◆ **What the task asks**:
Which lines below contain the word "Spray"? Copy each of them.

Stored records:
# # #
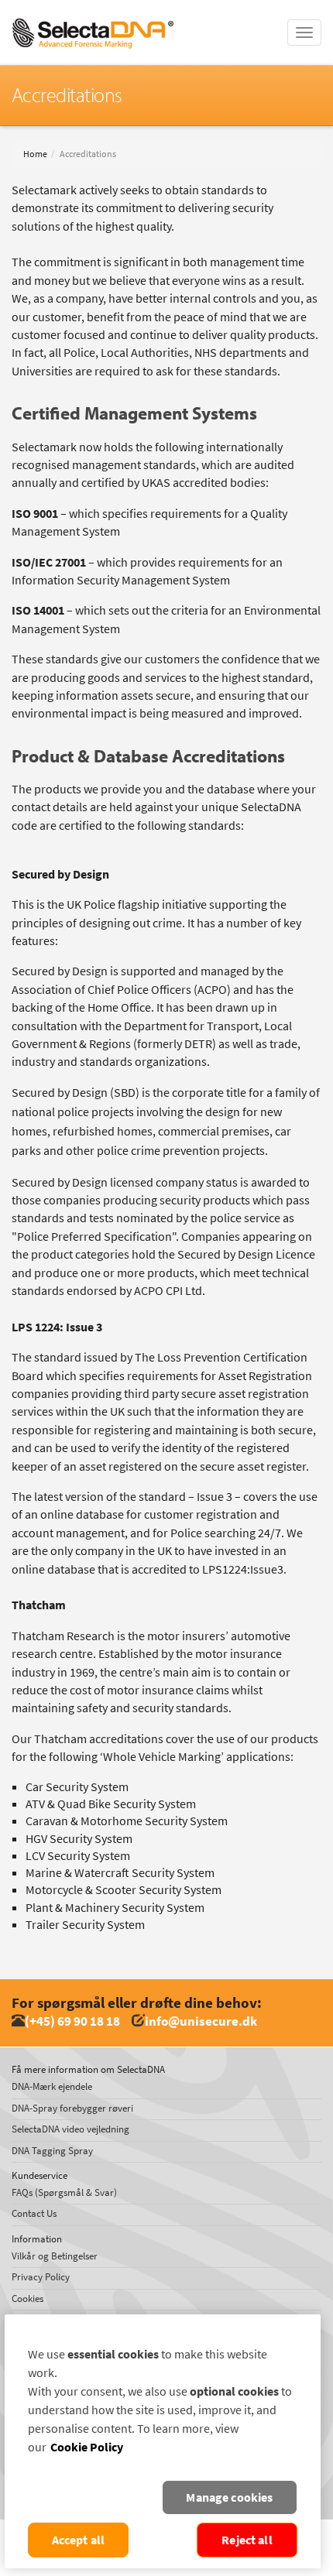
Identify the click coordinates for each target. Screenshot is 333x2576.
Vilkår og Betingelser (55, 2256)
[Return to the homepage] (93, 19)
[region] (163, 2441)
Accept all (78, 2540)
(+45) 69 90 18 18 (72, 2021)
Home (35, 154)
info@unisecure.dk (201, 2021)
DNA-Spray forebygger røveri (72, 2108)
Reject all (247, 2540)
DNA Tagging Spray (52, 2150)
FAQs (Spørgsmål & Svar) (64, 2192)
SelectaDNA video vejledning (70, 2129)
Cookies (27, 2298)
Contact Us (34, 2213)
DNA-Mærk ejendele (52, 2086)
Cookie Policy (86, 2447)
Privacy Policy (41, 2276)
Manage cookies (229, 2497)
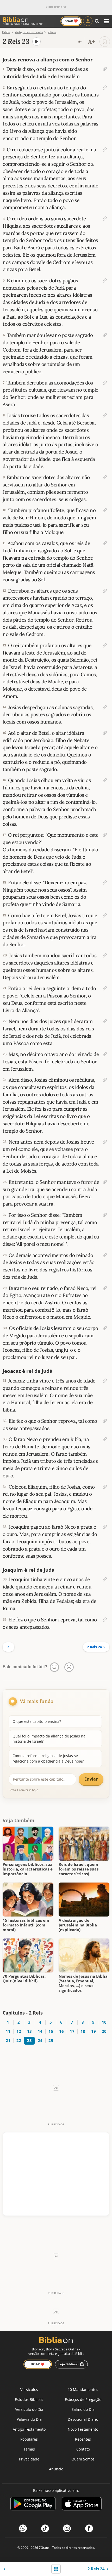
# # #
◆ **Output**:
DNA-Spray forebygger røveri (72, 2108)
DNA Tagging Spray (52, 2150)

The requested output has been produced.